O Tribunal de Contas do Estado de Pernambuco (TCE-PE) determinou, por meio de medida cautelar, a suspensão imediata dos pagamentos referentes a contratos firmados pela Secretaria Estadual de Comunicação (Secom-PE) no valor total de R$ 120 milhões. A decisão, publicada nesta sexta-feira (20) no Diário Oficial da Corte, foi assinada pelo conselheiro relator Eduardo Lyra Porto.

A medida foi provocada por representação do advogado Pedro Queiroz Neves, que apontou possíveis irregularidades na Concorrência nº 1360.2024.0001, conduzida pela Secretaria de Administração do Estado (SAD-PE) para contratar quatro agências de publicidade institucional. Segundo a decisão, já foram assinados contratos com as empresas selecionadas, mas o processo apresenta falhas graves que comprometem a transparência e a legalidade da licitação.

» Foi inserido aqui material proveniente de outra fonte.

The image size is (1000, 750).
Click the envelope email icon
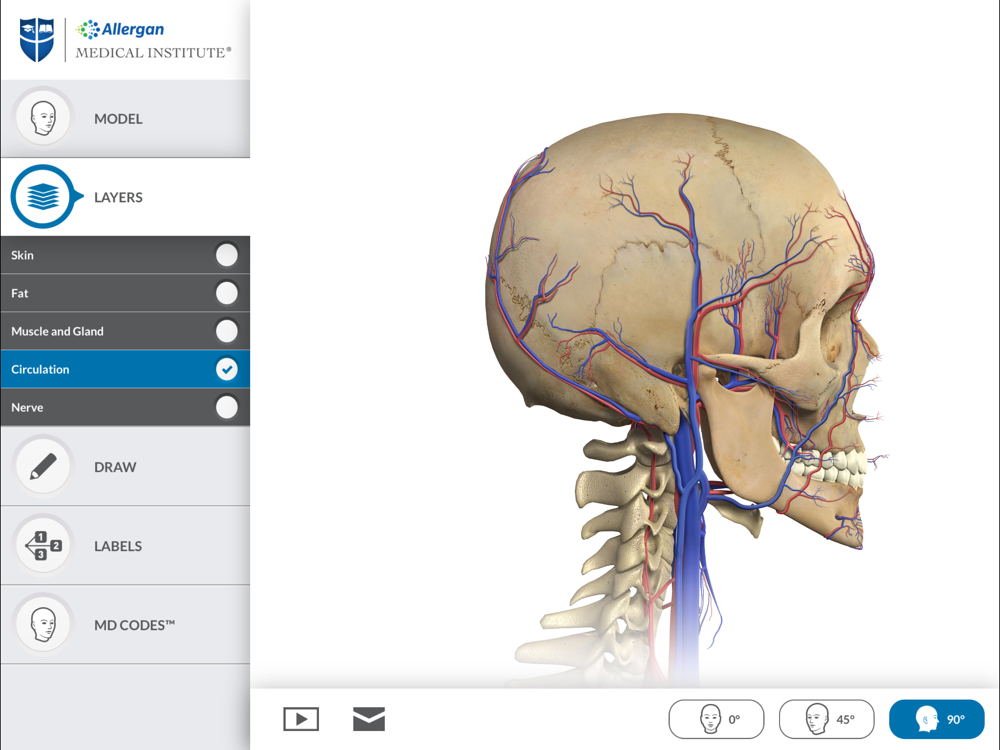369,719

Entre os principais pontos levantados pelo relator estão a ausência de justificativas escritas individualizadas por parte dos membros da subcomissão técnica responsável pela análise das propostas e a inexistência de atas que registrem as discussões e critérios utilizados na avaliação. De acordo com a Lei Federal nº 12.232/2010, tais documentos são obrigatórios para garantir a lisura e a rastreabilidade do julgamento técnico.

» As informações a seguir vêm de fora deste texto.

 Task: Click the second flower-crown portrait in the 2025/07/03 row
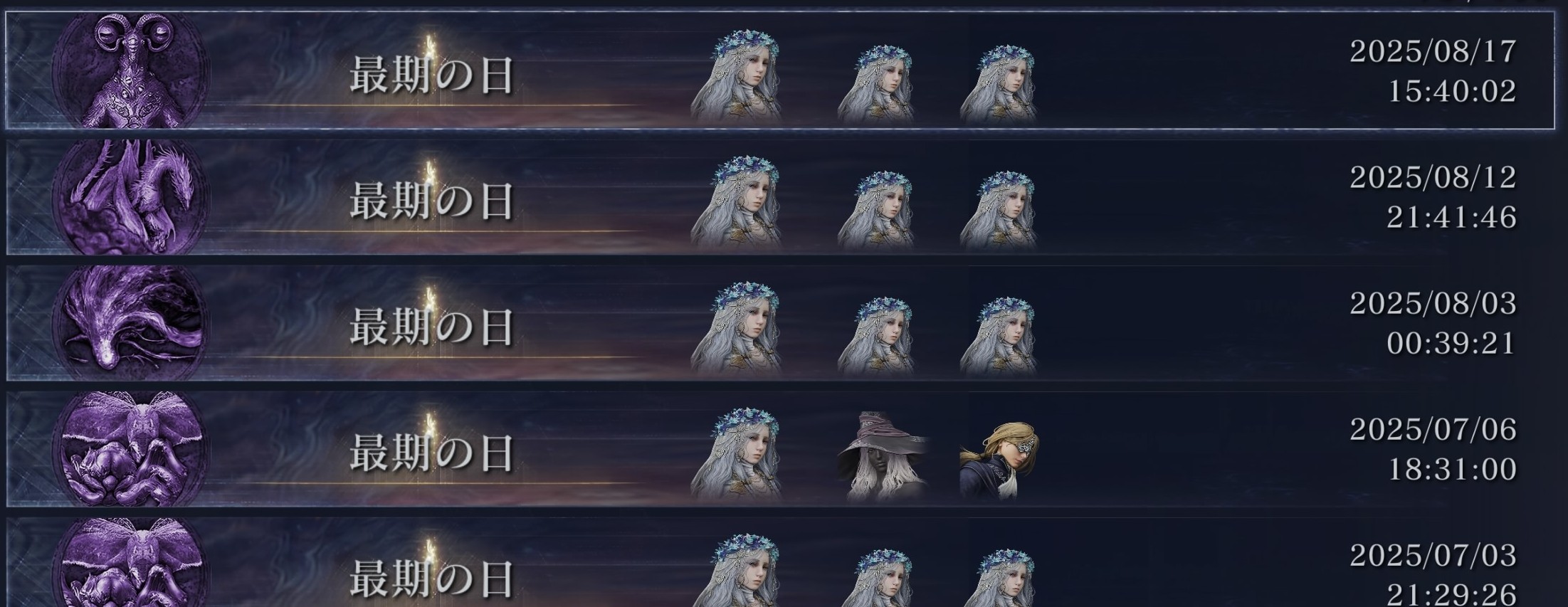876,577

Para o TCE, a omissão dessas informações viola os princípios da administração pública e pode tornar nulo o julgamento realizado. “A exigência de justificativas escritas individualizadas por membro da subcomissão técnica é essencial para a validade do julgamento técnico de propostas licitatórias”, destacou o conselheiro em sua decisão.

Com base nesse entendimento, o Tribunal decidiu suspender não apenas os pagamentos, mas também quaisquer atos decorrentes do procedimento licitatório, até que haja nova deliberação. A Secom-PE foi notificada e deverá, no prazo de cinco dias úteis, encaminhar ao TCE cópia integral dos relatórios técnicos, das fichas de avaliação individual e das atas do processo deliberativo.

A decisão ainda será submetida à homologação da Primeira Câmara do TCE-PE. Até lá, os contratos ficam suspensos, e o Estado impedido de realizar repasses às agências contratadas.

O caso ganha relevância diante do alto valor envolvido e da importância das campanhas de comunicação institucional, que exigem, segundo o TCE, critérios objetivos, técnicos e transparentes para sua contratação.